What exactly is the rule of law?

by Bob Schwartz

You have heard the term “rule of law” used every day, many times a day, by lawyers and non-lawyers in these times.

You thought you knew what they meant by it, they thought they knew what they meant by it. In general, you and them may have been beneficially close to the mark. But is close enough?

Here is one of many definitions:


The rule of law is a foundational principle of governance that holds that all individuals, organizations, and government entities are equally subject to and accountable under the law. At its core, this concept ensures that laws are clear, publicly promulgated, fairly enforced, and independently adjudicated.

The rule of law encompasses several key elements:

  1. Supremacy of law – No one is above the law, including government officials, legislators, and heads of state. All are equally subject to legal constraints and consequences.
  2. Legal certainty – Laws must be clear, stable, and predictable, allowing people to understand what is permitted and prohibited.
  3. Equality before the law – All persons are treated equally regardless of social status, wealth, or political position.
  4. Separation of powers – Authority is distributed among different branches of government (typically executive, legislative, and judicial) to prevent concentration of power.
  5. Independent judiciary – Courts must be impartial and free from external influence to interpret and apply laws fairly.
  6. Due process – Legal procedures must be fair, transparent, and respect fundamental rights.
  7. Protection of human rights – Basic rights and freedoms must be enshrined in and protected by law.

Historically, the concept has evolved from ancient civilizations through documents like the Magna Carta (1215), which limited the English monarch’s power, to modern constitutional democracies. The rule of law stands in contrast to rule by law, where law becomes merely a tool for rulers to exercise power rather than a constraint on that power.

When functioning properly, the rule of law provides stability, predictability, and protection against arbitrary government action. It creates the foundation for economic development, social cohesion, and democratic governance by ensuring that power is exercised according to established rules rather than personal whim.

Claude Sonnet 3.7


My legal education began with what was essentially a philosophy course. Professors Bill Bishin and Chris Stone had created a course at USC Law, and later created a textbook, called Law, Language and Ethics (the textbook contains 1,356 pages). My law school, relatively new at the time, had the wisdom to hire Bishin and to include him and this book in our first-year curriculum.
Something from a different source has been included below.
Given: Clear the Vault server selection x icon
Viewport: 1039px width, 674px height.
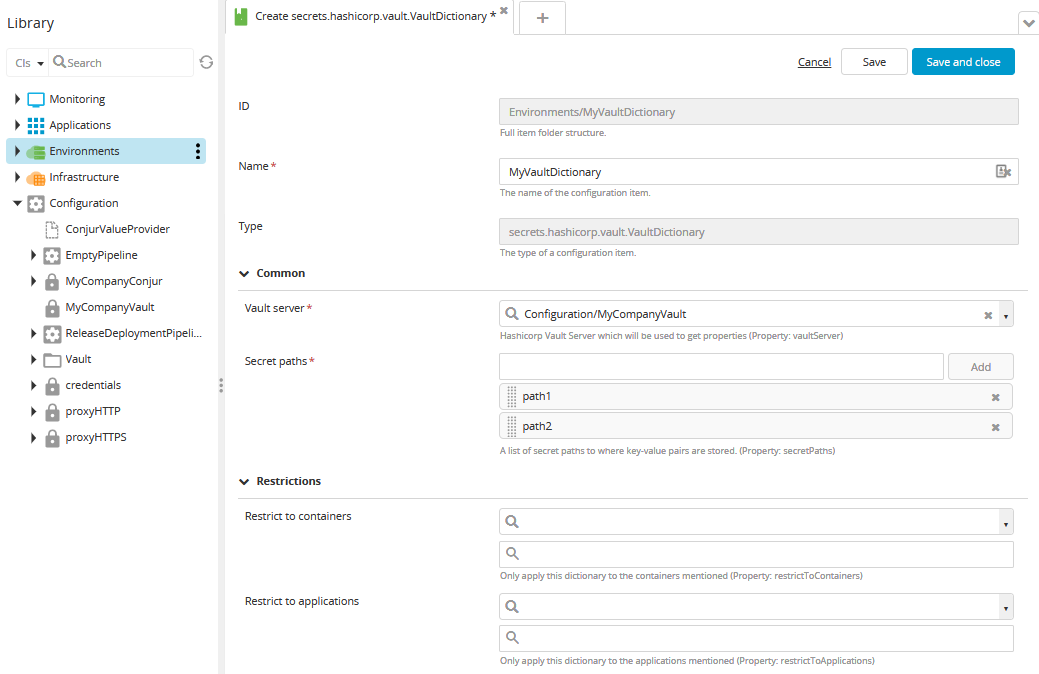Looking at the screenshot, I should (x=988, y=315).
What I learned, and have never forgotten, and what every lawyer knows or should, and what every non-lawyer who comments, knowledgeably or not, about the law knows or should: law is complex and encompasses much more than rules.


For Bishin, LL&E evinced “this law school’s determination to offer a course dramatizing the relevance and utility of significant philosophical thought in the solutions of problems faced every day by judges, lawyers, legislators. Bishin understood that in all legal contests, “disputants are really arguing about the nature of reality, the problem of knowledge, the functions of language, the requisites of morality, the meaning of the good life, the ends of society.” (USC Law Magazine)


We live in a short-form cursory culture. Those who publicly talk about the “rule of law”, no matter how brilliant, whether lawyers, politicians, analysts, don’t usually have the time to go deep. Watchers and listeners, smart or not, don’t usually have the motivation or time to go deep.